Benefits of having a fast loading site:
• the overall visitor experience is improved
• Google looks at load time as part of its calculation of the page quality score
• mobile users on limited bandwidth connections can get to your site faster
• extra time to load pages will result in dropped traffic
To find out your site load time use some of load time checker or analyzer or check Google page speed tools.
Factors that cause a page to load slowly are:
• using graphics
• slow client / server hardware
• heavy network traffic
• lots of animations
• complicated preloading scripts
• textual content that is more than one screen large
• poorly designed banner ads
• content that is directly linked to other slow loading sites
• server processing overhead
• HTML errors and broken links
Here are some ways to improve load time that could involve simplifying the structures and/or navigation of the site:
• Reduce the number of images on your page(s). Cutting expendable graphics can greatly speed page load time.
• After you’ve pared down your images to the essentials, it’s time to reduce the size of the remaining images. Adding width and height tags to images can make a huge difference when the web browser loads the page. If the browser knows the width and height, it can go right on past the image and let it load in the background while it renders the rest of the page.
• Ignoring the HTML content, there are three key elements on any web page, two of which can be compacted in size in just a few minutes: CSS and JavaScript. You simply maintain the original file but compress and serve the minimized version to your visitors.

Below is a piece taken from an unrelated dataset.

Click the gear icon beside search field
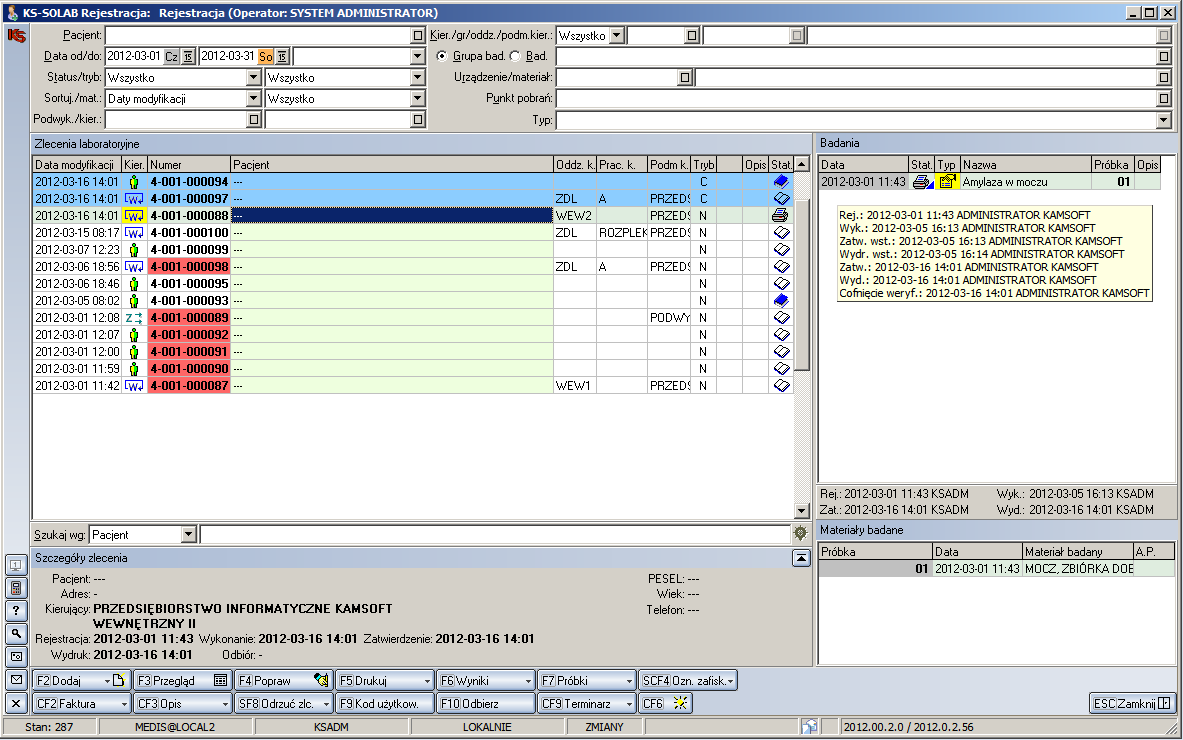1183x740 pixels. tap(800, 535)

There are tools online like The Yahoo UI Library which provides compressor for both JavaScipt and CSS.
• Let the content load first by placing your CSS links in your header. So, you allow the browser to get to work styling the content as it parses the page. This means that your users see properly-formatted content as they load the page.

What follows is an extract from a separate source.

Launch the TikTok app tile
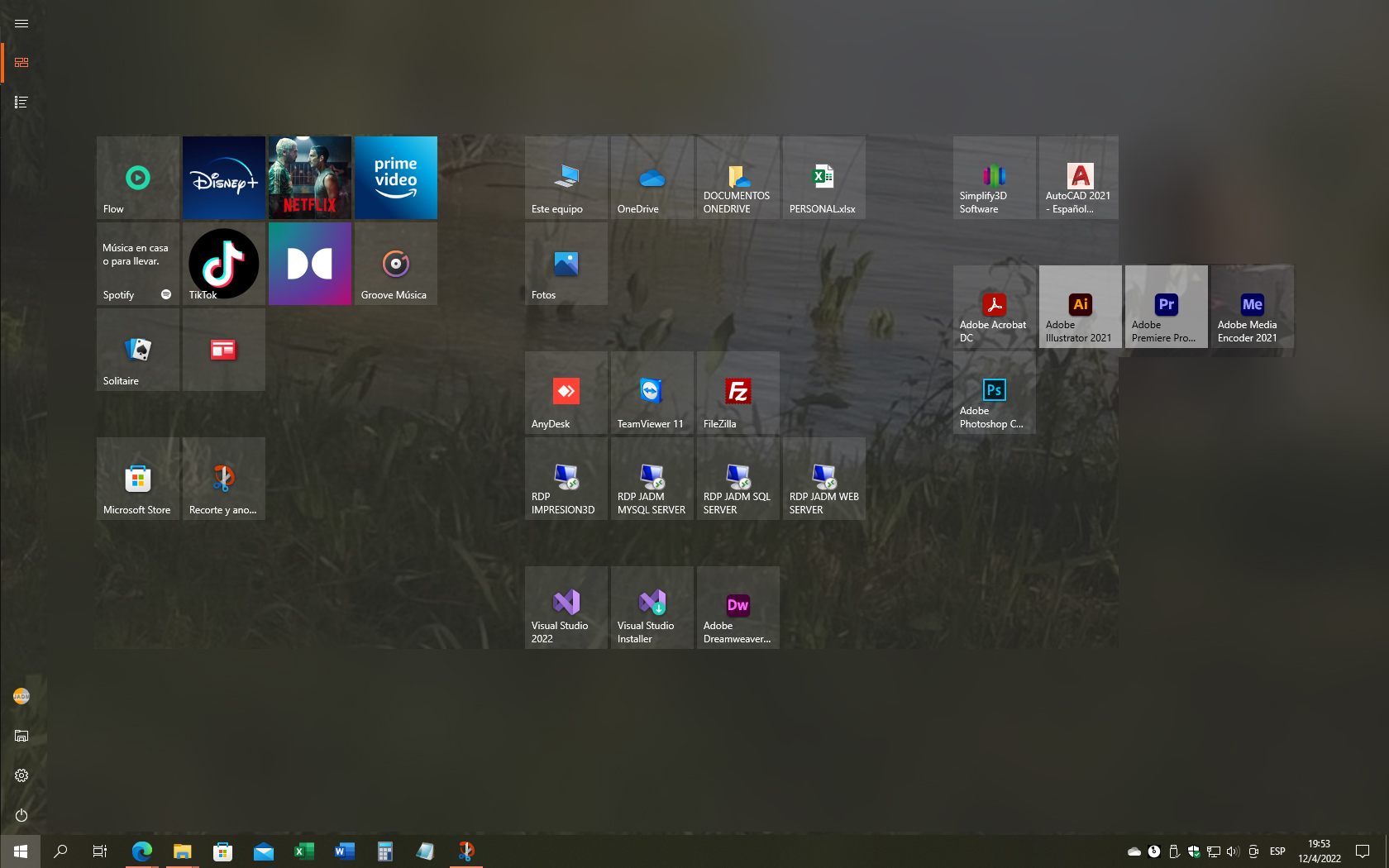 [x=223, y=264]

• Place your JavaScript at the end of your HTML file if possible. This allows the majority of page content (like images, tables, text) to be loaded and rendered first. The user sees content loading, so the page looks responsive.
• Host files locally. Local files almost always load faster than external files.
• Use a content delivery network (CDN). CDNs allow you to use servers from around the world, depending on where the user is from. Content delivery networks would recognize where the user comes from and would serve the page from a server within that country, or close nearby. This results in much faster page load times.
Having fewer images, external scripts and widgets to load mean that your pages will load faster. A few small changes can make a major difference to page load times for the user.